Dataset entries
....

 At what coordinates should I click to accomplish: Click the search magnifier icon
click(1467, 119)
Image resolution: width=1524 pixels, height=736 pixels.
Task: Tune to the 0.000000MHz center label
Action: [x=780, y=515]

....

PROBLEM DESCRIPTION
Every record above belongs in the answer, reproduced exactly.

ANSWER SECTION
 At what coordinates should I click to accomplish: Click the search magnifier icon
click(1467, 119)
Image resolution: width=1524 pixels, height=736 pixels.
Task: Tune to the 0.000000MHz center label
Action: [x=780, y=515]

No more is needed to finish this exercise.